Non si andrà oltre in questa breve lettura della silloge “Arabesques” anche se molteplici sono le suggestioni dipinte da Giovanna Fracassi: a voi scoprirle, a voi percorrerle.
“[…] Le mie notti/ ad interrogare Dio/ perdendomi in quel cielo/ per me straniero.”[13]
Written by Alessia Mocci
Note
[1] Giovanna Fracassi, Arabesques, Rupe Mutevole, 2012, p. 31
[2] Ibidem, p. 16.
[3] Per la sequenza di temi non si è in totale accordo con la prefazione del volume ove si legge “Arabesques gravita dunque in una situazione di reale/irreale nella quale non ci sono tematiche principali”, ma non me ne vorrà la curatrice perché sono io la firmataria della prefazione. Rileggere un’opera dopo più di 10 anni e rileggere le mie osservazioni mi han fatto riflettere sulla differenza di osservazione e di priorità, se 10-15 anni fa la mia attenzione verteva maggiormente su una struttura superficiale (con il significato: di superficie, nel senso proprio del termine, badare alla struttura visibile e dunque alla retorica ad esempio), oggi la mia analisi scava maggiormente nel profondo del senso tralasciando l’uso di figure retoriche o stilismi.

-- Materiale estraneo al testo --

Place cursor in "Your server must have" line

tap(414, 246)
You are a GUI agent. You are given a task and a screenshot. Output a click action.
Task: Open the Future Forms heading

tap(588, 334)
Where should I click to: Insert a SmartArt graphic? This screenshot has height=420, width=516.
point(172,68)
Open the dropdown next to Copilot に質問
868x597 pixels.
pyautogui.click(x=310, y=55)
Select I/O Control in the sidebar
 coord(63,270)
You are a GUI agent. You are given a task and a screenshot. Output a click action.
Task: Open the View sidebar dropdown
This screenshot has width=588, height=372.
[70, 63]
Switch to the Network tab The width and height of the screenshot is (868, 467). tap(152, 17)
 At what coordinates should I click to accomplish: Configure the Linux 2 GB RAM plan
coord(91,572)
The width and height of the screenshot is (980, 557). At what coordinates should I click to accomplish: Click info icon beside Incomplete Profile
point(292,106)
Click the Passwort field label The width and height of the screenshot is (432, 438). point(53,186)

[4] Giovanna Fracassi, Arabesques, Rupe Mutevole, 2012, p. 13
[5] Ibidem, p. 32.
[6] Ibidem, p. 35.
[7] Ibidem, p. 78.
[8] Per tecnica della fuoriuscita da sé si intende quella particolare tipologia di meditazione (che si può praticare sia con l’atto della scrittura sia con il rispetto del silenzio in postura statica) che produce l’annichilimento della mente in favore dell’ascolto dell’interno di sé fuoriuscendo dallo stesso sé. Si arriva, dunque, ad una connessione profonda con ciò che Carl Gustav Jung denominava come “inconscio collettivo”.
[9] La similitudine tra respiro e vento/aria è una di antica memoria ‒ cara ai poeti ed ai filosofi di ogni epoca ‒ che riprende lo stesso etimo della parola pneuma (in greco antico πνεῦμα; in sanscrito prāṇa) con il significato di aria, soffio vitale, respiro. Nei versi della lirica “Saette” (p. 35), infatti, l’Io poetico “confonde” il proprio respiro con il vento, dilatando così la dimensione dello spazio, perché se il respiro umano ha un limite spaziale definito, il vento si espande senza confini in tutto il globo. Ergo l’immedesimazione con il vento dona la libertà dalle restrizioni materiali del corpo a favore di un ampliamento che procede verso l’eternità dello spirito.
[10] Giovanna Fracassi, Arabesques, Rupe Mutevole, 2012, p. 45.
[11] Un altro esempio di incitamento al viaggio con relativa promessa di porto sicuro è presente nella lirica “Involucro” (p. 44): “[…] Nascosto è alla coscienza/ il ghigno tremendo del caos/ che dilaga con le fauci scoperte/ per ghermire ogni spiraglio/ d’un nuovo remore:/ amore”.
[12] Si troverà il “guscio d’argento” anche nella lirica intitolata “Alcova” nella quale si legge: “È il mio cassetto segreto/ un’alcova inviolata/ un guscio d’argento/ ed una perla di solitudine// […]”.
[13] Giovanna Fracassi, Arabesques, Rupe Mutevole, 2012, p. 72.